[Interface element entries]
⟨
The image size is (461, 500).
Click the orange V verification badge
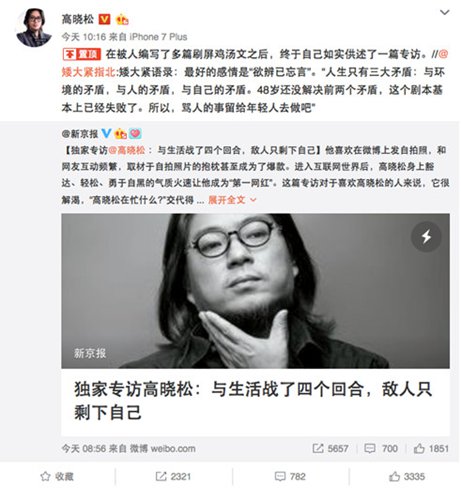click(x=104, y=19)
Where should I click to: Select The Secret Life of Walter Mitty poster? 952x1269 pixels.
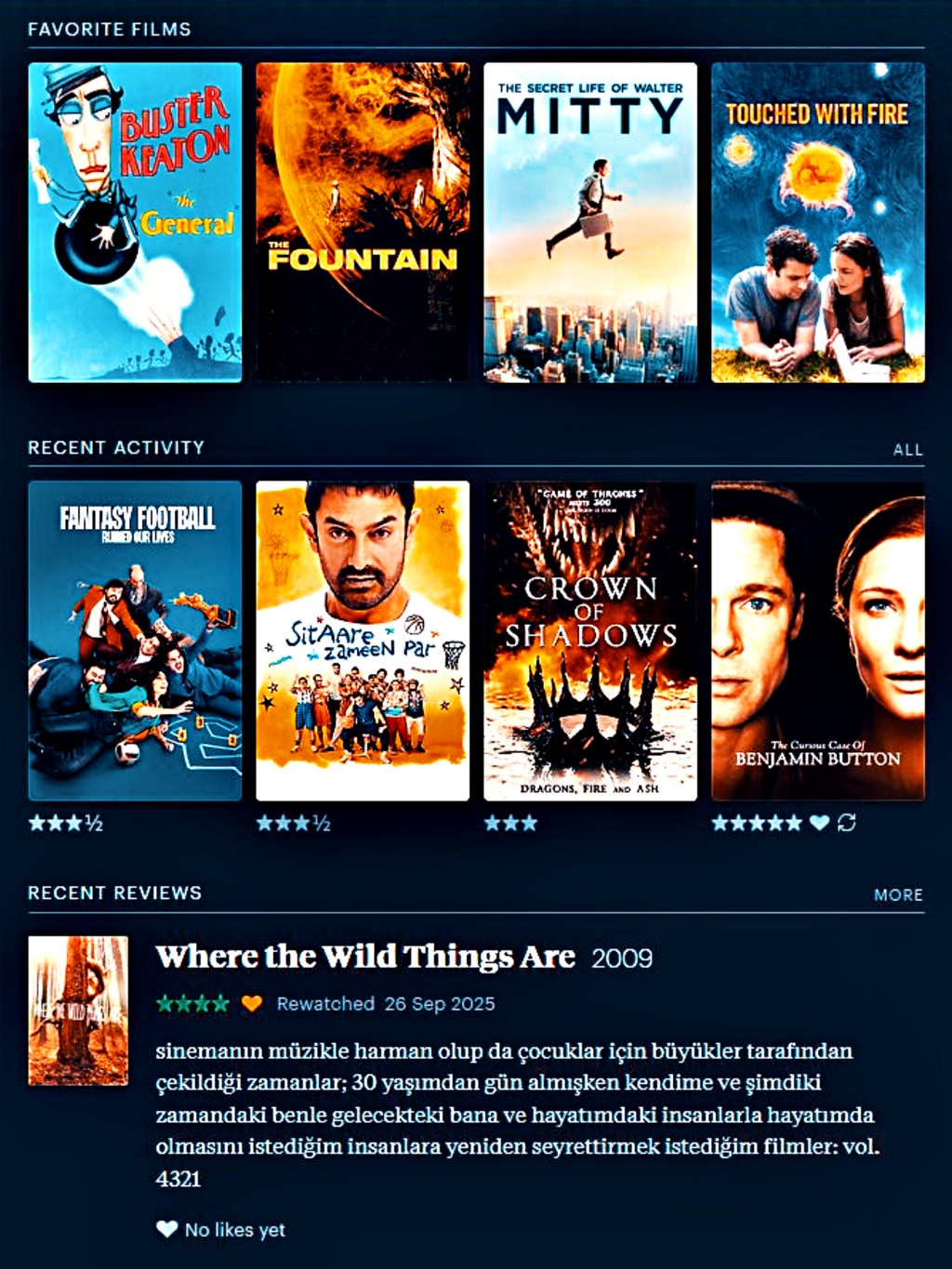[x=590, y=222]
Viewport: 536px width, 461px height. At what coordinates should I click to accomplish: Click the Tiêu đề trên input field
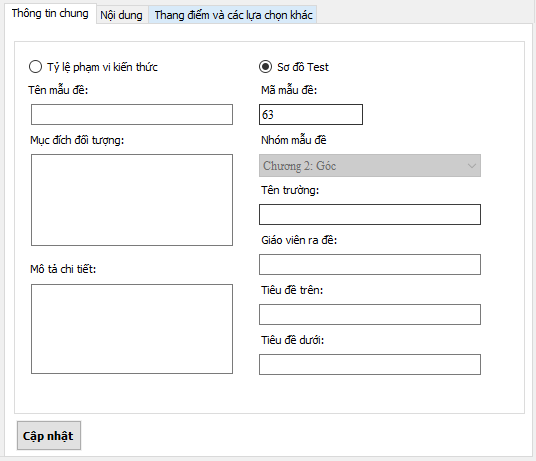(370, 314)
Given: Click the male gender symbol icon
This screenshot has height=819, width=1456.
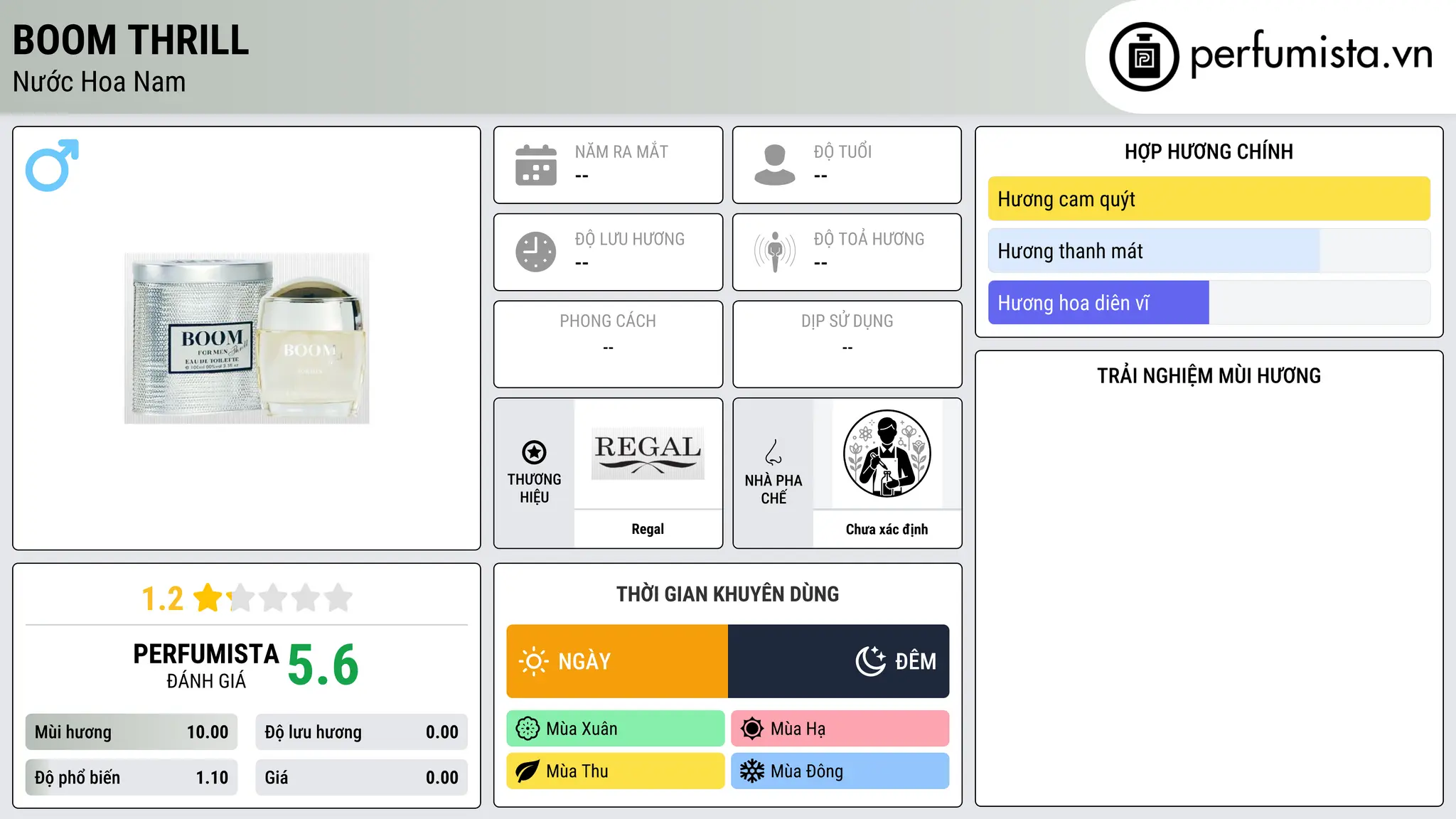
⟩
What is required: Reproduce the text of every entry above word for word, omitting the pictures.

Task result:
The image size is (461, 500).
Click the orange V verification badge
click(x=104, y=19)
Where should I click to: Select The Secret Life of Walter Mitty poster? 952x1269 pixels.
[x=590, y=222]
Viewport: 536px width, 461px height. At what coordinates should I click to accomplish: Click the Tiêu đề trên input field
(370, 314)
Given: Click the male gender symbol icon
This screenshot has height=819, width=1456.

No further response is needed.